begin Source excerpt

Computational Methods for Investigating Syntactic Change: Automatic Identification of Extraposition in Modern and Historical German
Bochumer Linguistische Arbeitsberichte (BLA) 25, 2023.
The linguistic analysis of historical German and diachronic syntactic change is traditionally based on small, manually annotated data sets. As a consequence, such studies lack the generalizability and statistical significance that quantitative approaches can offer. In this thesis, computational methods for the automatic syntactic analysis of modern and historical German are developed, which help to overcome the natural limits of manual annotation and enable the creation of large annotated data sets. The main goal of the thesis is to identify extraposition in modern and historical German, with extraposition being defined as the movement of constituents from their base position to the post-field of the sentence (Höhle 2019; Wöllstein 2018). For the automatic recognition of extraposition, two annotation steps are combined: (i) a topological field analysis for the identification of post-fields and (ii) a constituency analysis to recognize candidates for extraposition. The thesis describes experiments on topological field parsing (Ortmann 2020), chunking (Ortmann 2021a), and constituency parsing (Ortmann 2021b). The best results are achieved with statistical models trained on Part-of-Speech tags as input. Contrary to previous studies, all annotation steps are thoroughly evaluated with the newly developed FairEval method for the fine-grained error analysis and fair evaluation of labeled spans (Ortmann 2022). In an example analysis, the created methods are applied to large collections of modern and historical text to explore different factors for the extraposition of relative clauses, demonstrating the practical value of computational approaches for linguistic studies. The developed methods are released as the CLASSIG pipeline (Computational Linguistic Analysis of Syntactic Structures In German) at https://github.com/rubcompling/classig- pipeline. Data sets, models, and evaluation results are provided for download at https://github.com/rubcompling/classig-data and https://doi.org/10.5281/zenodo.7180973.

end Source excerpt
begin Data section

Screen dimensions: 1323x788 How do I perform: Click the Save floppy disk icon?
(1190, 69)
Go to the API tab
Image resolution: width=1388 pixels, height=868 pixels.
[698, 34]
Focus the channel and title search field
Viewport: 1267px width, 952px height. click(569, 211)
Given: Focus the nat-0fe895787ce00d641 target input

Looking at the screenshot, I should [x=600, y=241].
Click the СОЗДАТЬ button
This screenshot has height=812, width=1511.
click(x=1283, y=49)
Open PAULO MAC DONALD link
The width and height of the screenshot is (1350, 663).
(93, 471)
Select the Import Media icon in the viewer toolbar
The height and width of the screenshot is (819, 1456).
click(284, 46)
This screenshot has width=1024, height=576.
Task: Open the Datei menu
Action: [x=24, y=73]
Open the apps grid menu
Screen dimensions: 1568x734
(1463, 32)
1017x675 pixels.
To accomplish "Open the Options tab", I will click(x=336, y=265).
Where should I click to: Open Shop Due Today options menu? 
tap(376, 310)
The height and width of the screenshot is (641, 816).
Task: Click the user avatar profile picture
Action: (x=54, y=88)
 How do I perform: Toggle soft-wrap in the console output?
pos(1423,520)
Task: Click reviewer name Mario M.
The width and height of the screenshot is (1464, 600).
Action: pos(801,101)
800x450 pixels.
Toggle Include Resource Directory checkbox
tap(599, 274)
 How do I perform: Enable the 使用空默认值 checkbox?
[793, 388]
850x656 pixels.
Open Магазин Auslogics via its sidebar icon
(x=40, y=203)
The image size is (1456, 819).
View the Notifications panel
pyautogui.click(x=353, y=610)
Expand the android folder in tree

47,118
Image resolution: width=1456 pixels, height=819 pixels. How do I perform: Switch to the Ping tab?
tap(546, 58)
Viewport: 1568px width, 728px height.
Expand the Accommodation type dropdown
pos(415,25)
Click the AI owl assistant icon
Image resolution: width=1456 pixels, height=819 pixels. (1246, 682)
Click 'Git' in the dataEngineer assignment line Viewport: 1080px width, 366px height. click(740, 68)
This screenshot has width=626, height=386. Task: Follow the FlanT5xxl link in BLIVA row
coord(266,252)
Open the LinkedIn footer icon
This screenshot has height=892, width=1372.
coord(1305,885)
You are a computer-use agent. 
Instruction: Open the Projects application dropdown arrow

end Data section

▶ **Directions**
a) According to the thesis abstract, what do the best-performing statistical models take as input?
b) Reproduce the thesis abstract from "Computational Methods for Investigating" up to and including "(BLA) 25, 2023.".

▶ **Expected responses**
a) Part-of-Speech tags.

b)
Computational Methods for Investigating Syntactic Change: Automatic Identification of Extraposition in Modern and Historical German
Bochumer Linguistische Arbeitsberichte (BLA) 25, 2023.